/---

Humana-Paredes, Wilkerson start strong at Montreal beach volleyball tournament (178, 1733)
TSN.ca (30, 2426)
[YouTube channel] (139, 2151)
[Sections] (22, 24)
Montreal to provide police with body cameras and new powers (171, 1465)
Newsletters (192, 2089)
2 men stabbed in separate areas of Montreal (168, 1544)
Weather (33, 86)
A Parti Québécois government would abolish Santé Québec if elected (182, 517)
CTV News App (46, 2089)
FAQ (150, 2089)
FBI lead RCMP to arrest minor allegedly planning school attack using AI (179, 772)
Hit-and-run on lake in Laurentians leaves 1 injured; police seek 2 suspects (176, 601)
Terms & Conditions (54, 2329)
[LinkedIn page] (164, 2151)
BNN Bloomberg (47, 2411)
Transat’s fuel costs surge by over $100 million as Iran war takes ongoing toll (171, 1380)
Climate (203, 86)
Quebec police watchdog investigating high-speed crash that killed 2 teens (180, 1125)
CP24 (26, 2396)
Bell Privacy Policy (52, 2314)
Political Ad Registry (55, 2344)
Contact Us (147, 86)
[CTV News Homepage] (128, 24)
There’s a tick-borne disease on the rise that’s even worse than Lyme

\---

Return each line of the records above in which the word "that" occurs.

▶ **TASK ANSWER**
Quebec police watchdog investigating high-speed crash that killed 2 teens (180, 1125)
There’s a tick-borne disease on the rise that’s even worse than Lyme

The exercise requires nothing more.